Sec23 dynamics in procollagen autophagic ERESs engulfed by lysosomal membranes. (A and C) Single-slice confocal images of GFP-proα2^G610C(I), TagBFP2-LC3, Apple-Sec23, and LAMP1-Halo–positive puncta in untreated MC3T3 cells (A) and after 6-h 100 µM leupeptin treatment (C). Individual blue channels are displayed in cyan. (Scale bars: 2 µm.) (B and D) High-magnification, single-slice Airyscan microscopy images of the boxed regions before and 0, 1, 3, 5, 7, and 9 min after Apple-Sec23 photobleaching within the circled area (selected from full 30-s-per-image time-lapse sets shown in Movie S5).
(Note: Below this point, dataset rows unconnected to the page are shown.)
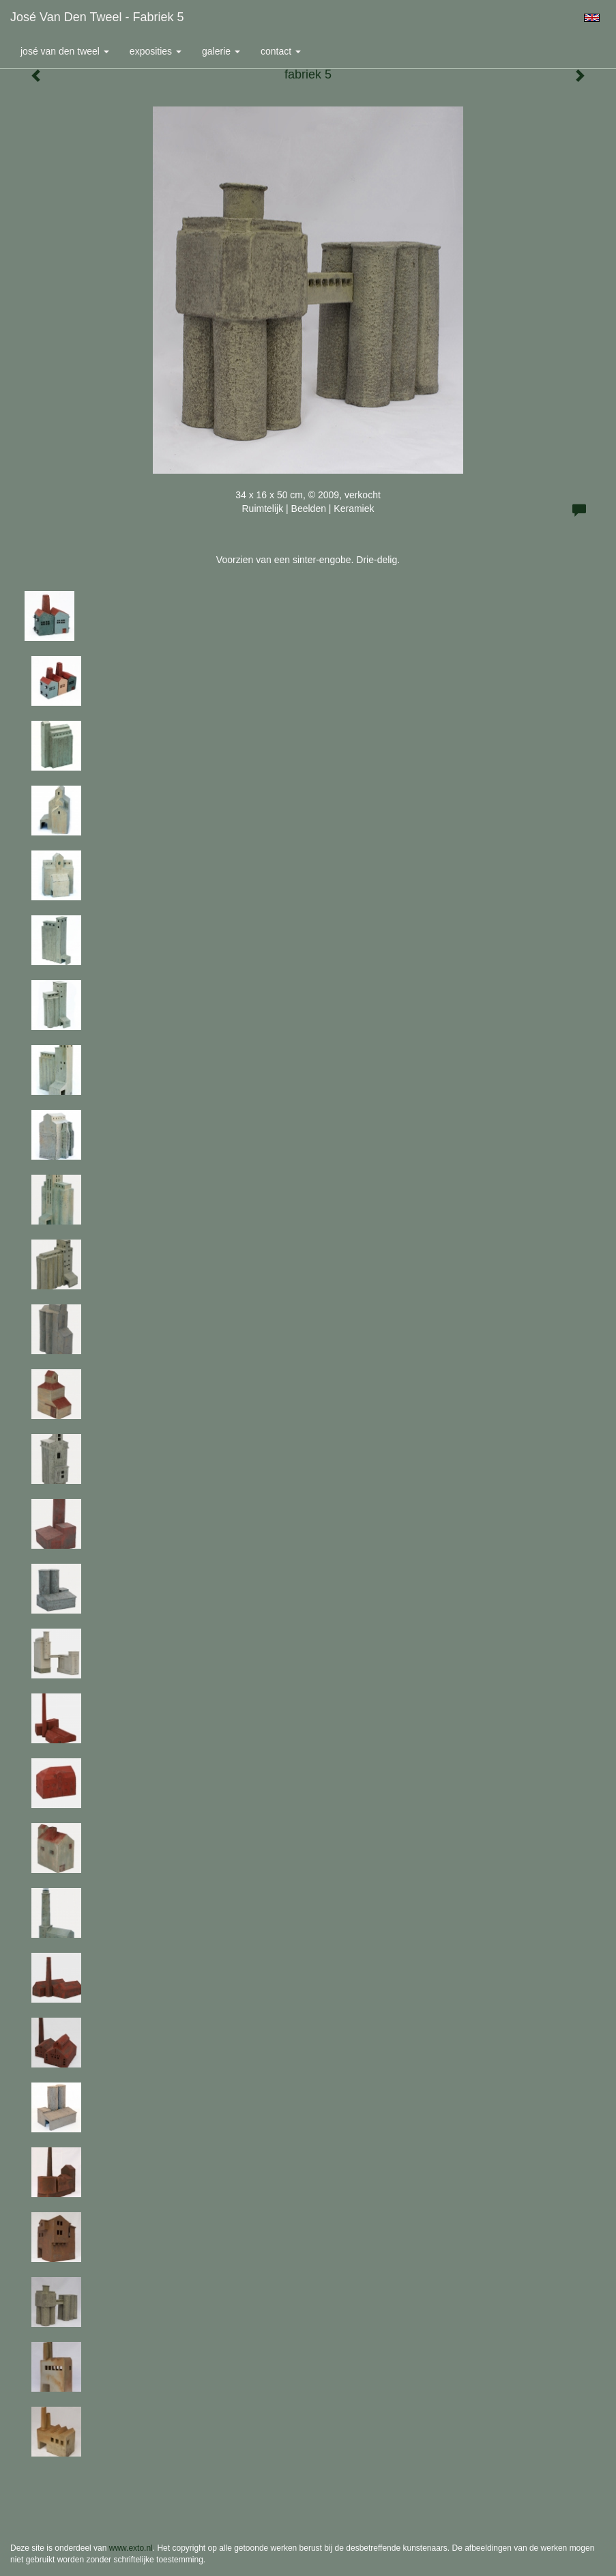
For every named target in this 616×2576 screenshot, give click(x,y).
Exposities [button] (155, 51)
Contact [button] (281, 51)
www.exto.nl (131, 2548)
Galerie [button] (221, 51)
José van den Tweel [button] (64, 51)
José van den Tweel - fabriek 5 (97, 17)
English (592, 18)
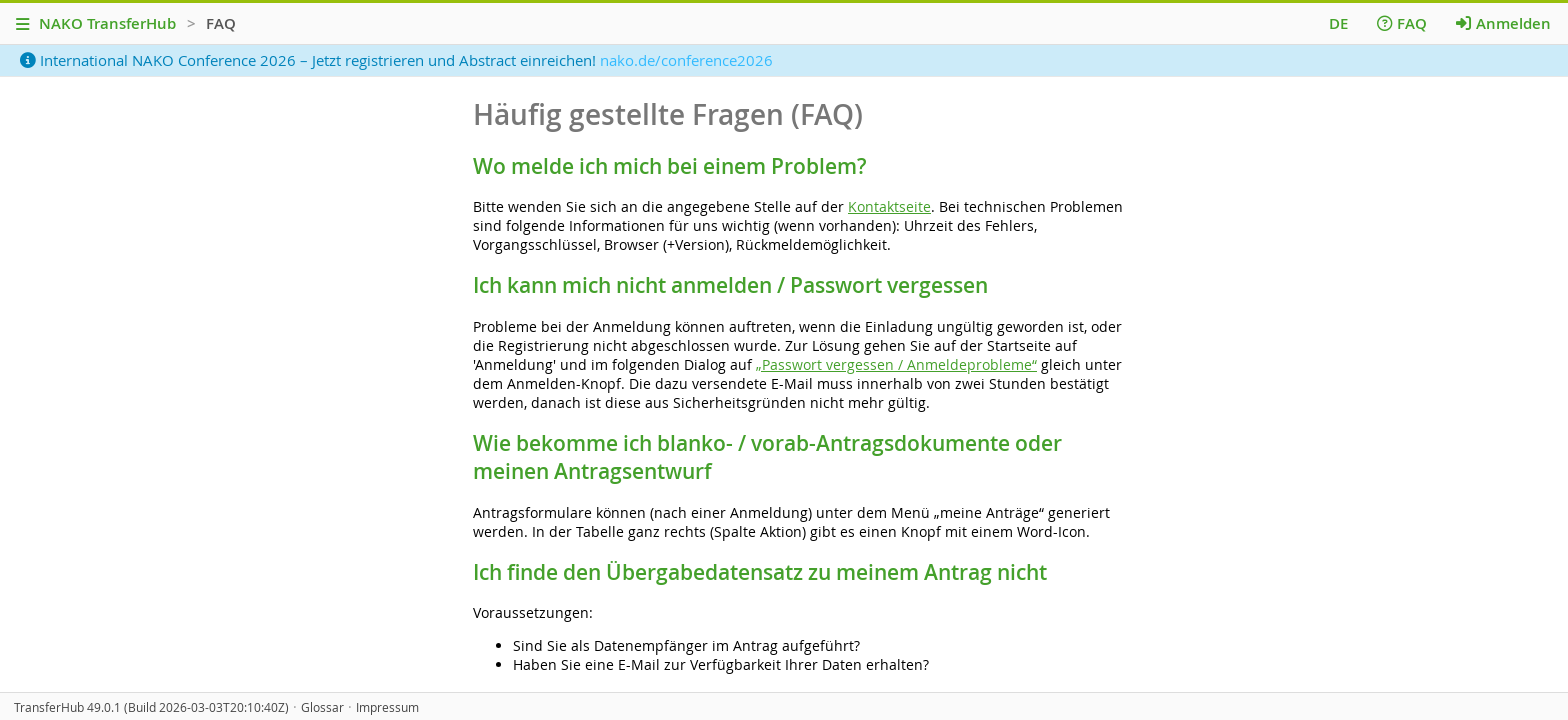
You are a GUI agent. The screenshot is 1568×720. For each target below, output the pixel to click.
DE (1338, 23)
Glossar (322, 707)
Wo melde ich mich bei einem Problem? (670, 166)
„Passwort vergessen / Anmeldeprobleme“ (896, 364)
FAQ (1402, 23)
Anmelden (1503, 23)
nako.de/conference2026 (686, 60)
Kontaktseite (889, 206)
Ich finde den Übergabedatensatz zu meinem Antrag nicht (760, 572)
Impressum (387, 707)
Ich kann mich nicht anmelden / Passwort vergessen (730, 285)
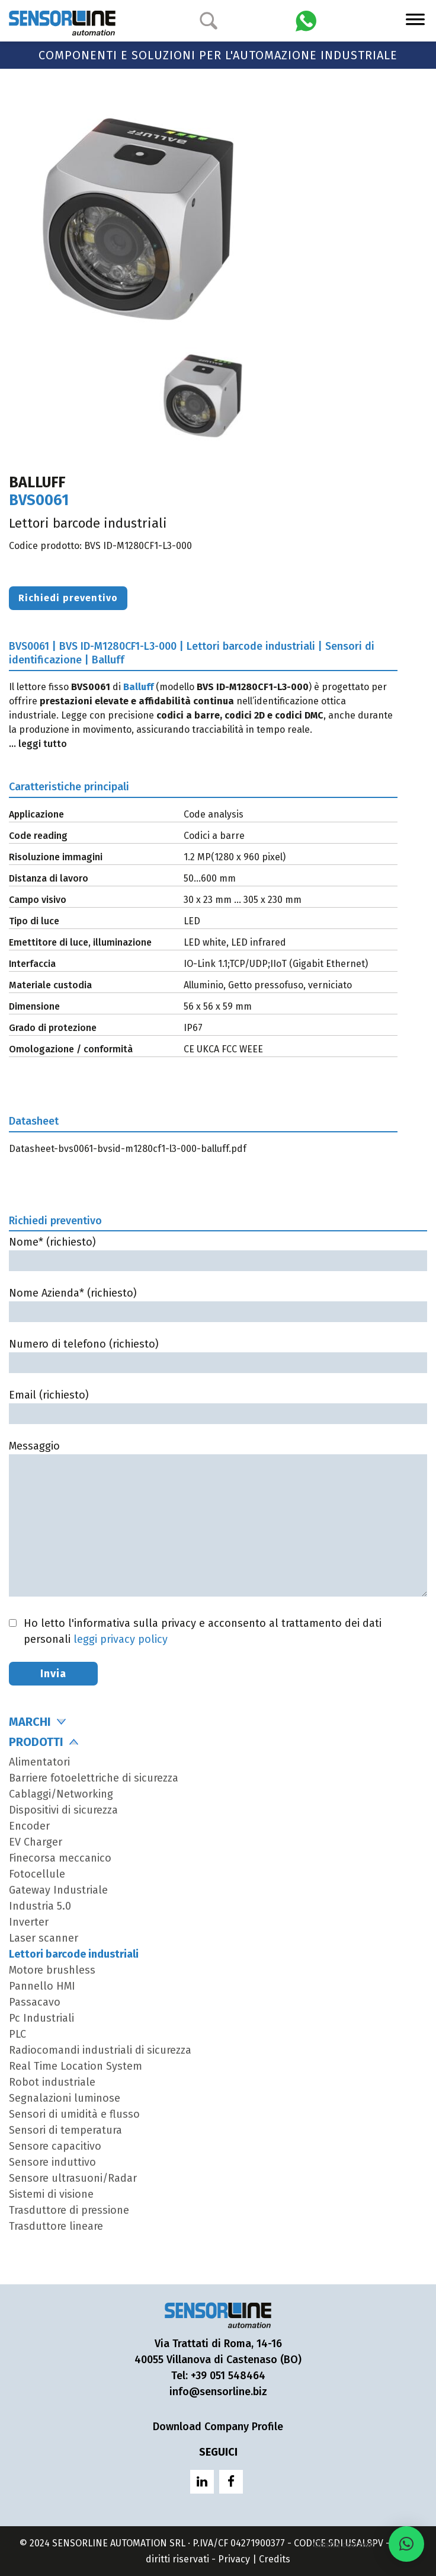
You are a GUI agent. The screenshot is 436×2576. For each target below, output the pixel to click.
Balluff (138, 686)
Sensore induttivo (52, 2162)
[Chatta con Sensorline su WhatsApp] (306, 19)
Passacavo (34, 2002)
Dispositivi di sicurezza (63, 1810)
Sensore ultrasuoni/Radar (73, 2178)
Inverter (29, 1922)
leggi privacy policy (120, 1639)
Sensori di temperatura (65, 2130)
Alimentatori (39, 1762)
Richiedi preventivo (68, 598)
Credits (274, 2559)
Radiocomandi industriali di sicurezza (100, 2050)
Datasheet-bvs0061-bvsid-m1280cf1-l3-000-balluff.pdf (127, 1148)
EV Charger (35, 1842)
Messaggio (218, 1519)
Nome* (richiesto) (218, 1251)
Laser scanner (43, 1938)
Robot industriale (52, 2082)
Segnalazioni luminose (64, 2098)
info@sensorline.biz (218, 2391)
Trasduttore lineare (56, 2226)
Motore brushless (52, 1970)
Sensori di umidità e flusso (74, 2114)
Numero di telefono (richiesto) (218, 1353)
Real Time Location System (75, 2066)
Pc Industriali (41, 2018)
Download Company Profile (218, 2426)
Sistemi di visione (51, 2194)
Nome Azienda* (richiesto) (218, 1302)
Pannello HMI (42, 1986)
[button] (406, 2544)
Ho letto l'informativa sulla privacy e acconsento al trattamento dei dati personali (203, 1631)
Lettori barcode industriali (74, 1954)
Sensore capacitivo (55, 2146)
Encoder (29, 1826)
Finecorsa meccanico (60, 1858)
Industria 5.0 (40, 1906)
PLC (17, 2034)
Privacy (234, 2559)
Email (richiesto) (218, 1404)
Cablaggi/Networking (61, 1794)
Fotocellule (37, 1874)
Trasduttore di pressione (69, 2210)
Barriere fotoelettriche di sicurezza (93, 1778)
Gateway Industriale (58, 1890)
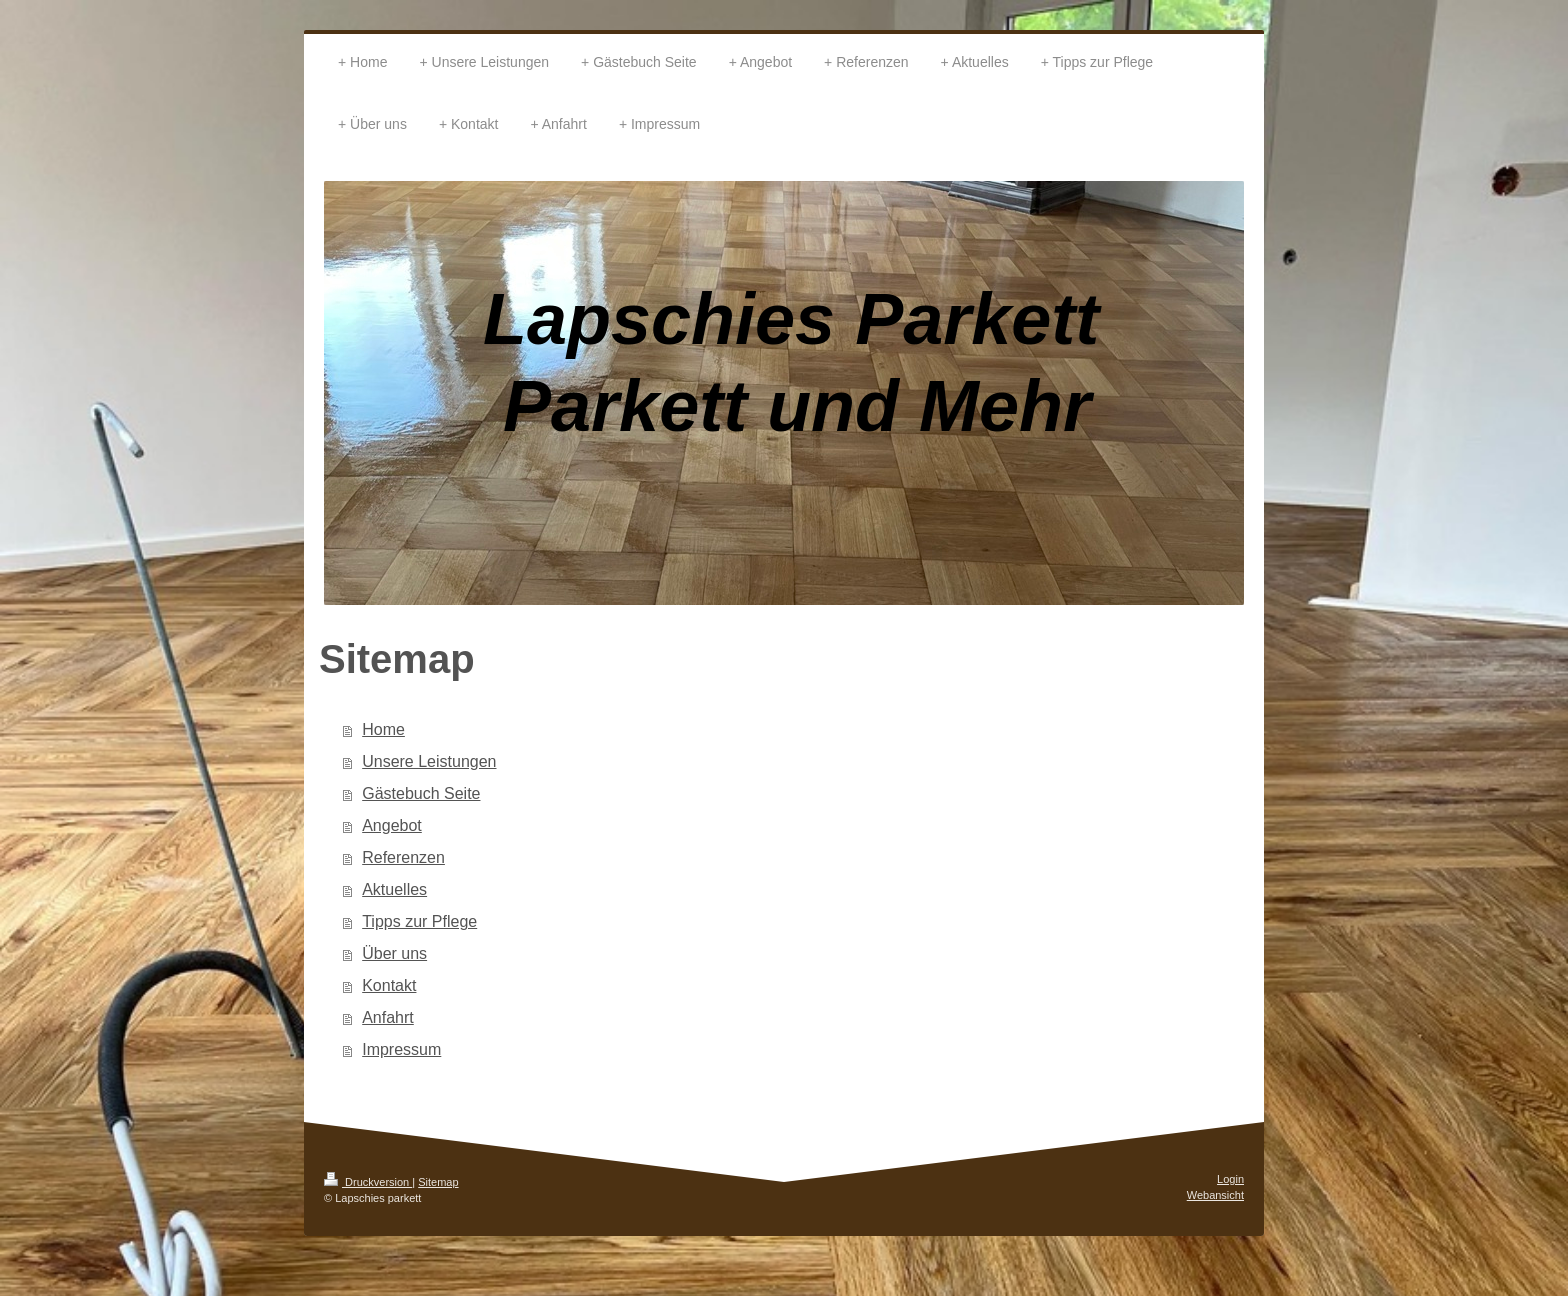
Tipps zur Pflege (419, 921)
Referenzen (403, 857)
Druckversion (368, 1182)
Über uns (394, 953)
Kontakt (389, 985)
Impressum (401, 1049)
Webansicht (1215, 1195)
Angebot (392, 825)
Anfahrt (388, 1017)
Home (383, 729)
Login (1230, 1179)
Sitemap (438, 1182)
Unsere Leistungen (429, 761)
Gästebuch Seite (421, 793)
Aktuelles (394, 889)
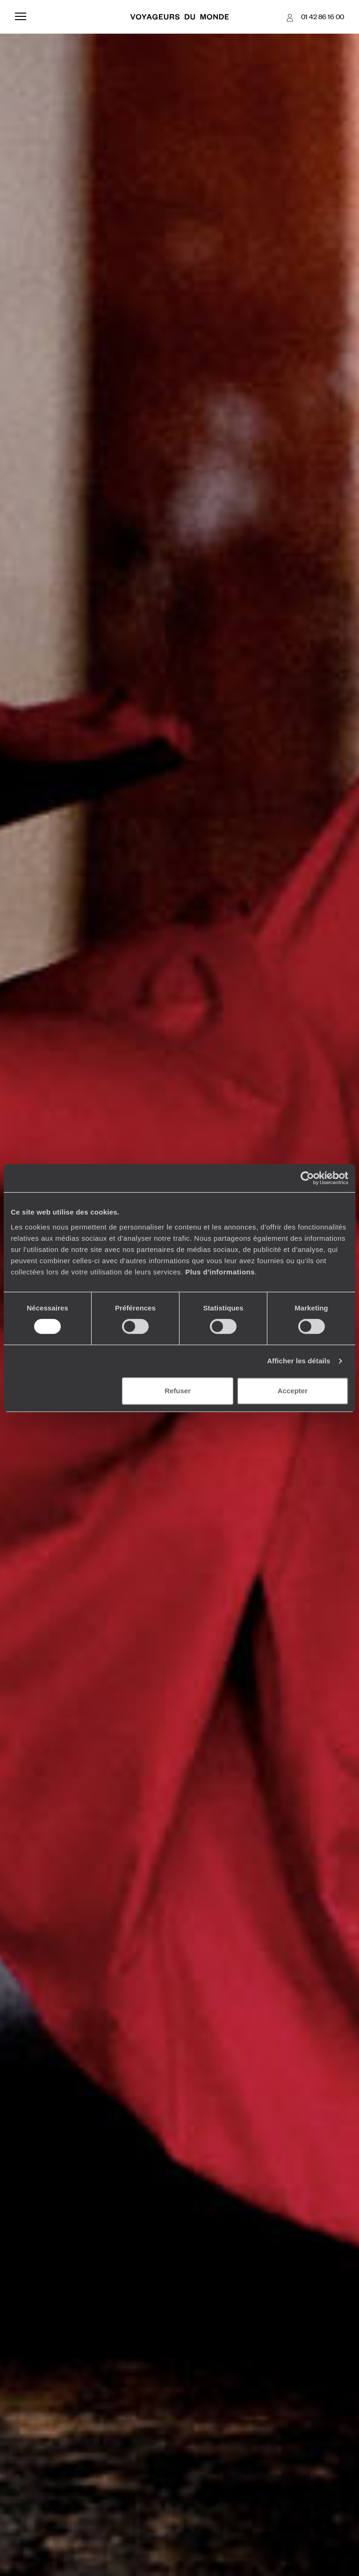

Individual blue channels are displayed in cyan. (Scale bars: 1 µm.) (E) Average kinetics of Apple-Sec23 fluorescence recovery in untreated cells and in cells pretreated for 6 h with 100 µM leupeptin. In the treated cells, the kinetics are shown only for the puncta that exhibited no fluorescence recovery (∼65% of all puncta); average kinetics of fluorescence recovery in the other 35% of the puncta is shown in SI Appendix, Fig. S8. Graph displays mean intensity relative to the prebleach value ± SEM.

Fig. 10.

Noncanonical ERES microautophagy model of procollagen degradation. Schematics of macroautophagy (A) and microautophagy (B) pathways of ERES degradation. In macroautophagy, the cargo is first internalized inside a double-membrane autophagosome followed by autophagosome-lysosome fusion. In microautophagy, the cargo is directly engulfed by a lysosome. Misfolded procollagen aggregates appear to enter ERESs on their own or together with normally folded molecules, preventing formation of Golgi-bound carrier vesicles and activating autophagy machinery (perhaps because of their size/structure). These ERESs are then degraded by microautophagy, as suggested by the following observations. (i) Airyscan and CLEM microscopy show LC3 membranes intermixing with (expected in microautophagy) rather than encapsulating (expected in macroautophagy) Sec23 and procollagen. (ii) CLEM shows LC3 inside but not on the LAMP1-positive lysosome surface, as expected after lysosomal engulfment but not autophagosome–lysosome fusion. (iii) CLEM also shows encapsulation of LAMP1-positive membranes together with autophagic ERES inside the lysosome, as expected after lysosomal engulfment but not autophagosome–lysosome fusion. (iv) No effect of bafilomycin A1 on lysosomal internalization of autophagic ERESs containing procollagen is consistent with micro- but not macroautophagy. (v) Sec23 photobleaching experiments show rapid exchange of Sec23 between cytoplasm and LAMP1-positive autophagic ERESs, which is possible at ERESs partially engulfed by lysosomes in microautophagy but not after autophagosome–lysosome fusion.